On parle de 20 000 trottinettes à Paris. Si la durée de vie est en moyenne de trois mois, on aboutit à 80 000 trottinettes par an, ce sui paraît fabuleux, et autant de batteries et de moteurs eux aussi gourmands en substances métalliques. Moteurs qui ont un rendement bien médiocre : 24,7 % selon une étude de l’université Paul Sabatier. A cela s’ajoute d’autres composants (circuit imprimé, chargeur, etc.). Il paraît difficile d’arriver à une comparaison valide, mais, ce sont autant de petites batteries perdues (de 4 à 15 kg), ce qui peut correspondre à l’équivalent de quelques milliers de grosses, comme celle de la voiture électrique Zoé (300 kg).
Enfin, dans les pays adeptes depuis longtemps du vélo, comme la Hollande ou la Scandinavie, un nouveau phénomène se produit : les cyclistes passent à l’électrique par la trottinette. Sans compter les scooters qui chargent encore la barque. Sans aucun doute, le développement durable a bien choisi sa voie de camouflage. Mais arrêtons là ce petite exercice de calcul sur des bases incertaines pour en venir au problème éthique de la technique dans notre société.
Le stade ultime de la dilapidation
Ici se retrouve au plus haut point le manque de considération pour le travail produit par les êtres humains qui réalisent cette chose technique à l’utilité contestable et destructrice de l’environnement. La trottinette est le produit d’une ingéniosité du concepteur, d’un savoir-faire des opérateurs, d’une souffrance aussi, celle de l’ouvrier qui produit l’objet final et éprouve sans doute aussi une certaine fierté, même si les intermédiaires mécaniques, à la différence de l’époque artisanale, sont aujourd’hui nombreux.

Consignes de l'exercice:
[a] Restituez sous forme de tableau Markdown, avec les colonnes « N° » et « Ligne d'enregistrement », tout ce qui figure dans les enregistrements depuis leur début jusqu'à la ligne contenant « Looking at the » incluse. Numérotez chaque ligne et omettez les lignes vides.
[b] Rédigez la suite du texte sur les trottinettes électriques en reprenant après sa dernière phrase.

Extraits du jeu de données:

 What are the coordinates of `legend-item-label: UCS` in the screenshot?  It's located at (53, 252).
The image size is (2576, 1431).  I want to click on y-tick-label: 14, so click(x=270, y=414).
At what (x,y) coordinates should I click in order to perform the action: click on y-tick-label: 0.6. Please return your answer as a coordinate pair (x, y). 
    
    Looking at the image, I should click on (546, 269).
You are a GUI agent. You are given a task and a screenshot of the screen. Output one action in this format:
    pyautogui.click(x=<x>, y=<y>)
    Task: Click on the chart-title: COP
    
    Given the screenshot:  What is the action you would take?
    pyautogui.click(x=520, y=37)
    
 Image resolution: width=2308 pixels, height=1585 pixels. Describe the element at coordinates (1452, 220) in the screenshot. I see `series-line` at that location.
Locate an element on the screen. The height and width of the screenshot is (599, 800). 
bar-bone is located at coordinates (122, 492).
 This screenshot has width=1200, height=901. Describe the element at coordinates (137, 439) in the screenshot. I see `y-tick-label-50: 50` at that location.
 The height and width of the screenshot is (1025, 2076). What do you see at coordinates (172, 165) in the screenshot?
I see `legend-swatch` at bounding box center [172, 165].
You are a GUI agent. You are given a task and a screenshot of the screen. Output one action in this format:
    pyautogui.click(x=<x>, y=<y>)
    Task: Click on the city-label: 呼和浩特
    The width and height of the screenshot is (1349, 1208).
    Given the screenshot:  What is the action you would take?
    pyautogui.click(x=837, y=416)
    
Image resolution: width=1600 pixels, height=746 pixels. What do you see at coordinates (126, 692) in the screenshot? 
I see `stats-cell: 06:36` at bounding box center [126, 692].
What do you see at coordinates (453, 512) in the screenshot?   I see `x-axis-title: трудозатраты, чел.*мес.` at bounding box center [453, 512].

Résultats des consignes:
[a]
| N° | Ligne d'enregistrement |
|---|---|
| 1 |  What are the coordinates of `legend-item-label: UCS` in the screenshot?  It's located at (53, 252). |
| 2 | The image size is (2576, 1431).  I want to click on y-tick-label: 14, so click(x=270, y=414). |
| 3 | At what (x,y) coordinates should I click in order to perform the action: click on y-tick-label: 0.6. Please return your answer as a coordinate pair (x, y).  |
| 4 |     Looking at the image, I should click on (546, 269). |

[b]
Avec ces nouveaux usages, il n’y a pas ou plus de déification du produit de la technique, mais au contraire négation de sa valeur. L’homme qui se veut de plus en plus automate se condamne a se transformer lui-même en objet. Cette incapacité à saisir la valeur morale de ce qui vient de l’art humain marque le sceau de la déchéance que fait subir le capitalisme déchaîné de ces dernières décennies. Ici le produit d’une connaissance et d’un agir propre à notre espèce n’a plus aucun sens en lui-même, dans le cas présent, l’objet transporte et n’existe que dans cet instant. Il me revient les mots de Lamartine « Objets inanimés, avez-vous donc une âme ?« … Qui d’entre nous n’a pas aimé un objet, où n’a pas considéré une machine comme douée non pas d’intelligence, au sens bêbêtes de nos automates à puces, mais d’émotions, d’affects comme si elle logeait en elle une part de nous-mêmes ?
Avec cette Uberfolie universelle disparaît le lien qui nous lie par l’action à notre milieu. Nous arrivons peut-être, avec le loué-jeté généralisé, au stade ultime de l’ignominie de la consommation.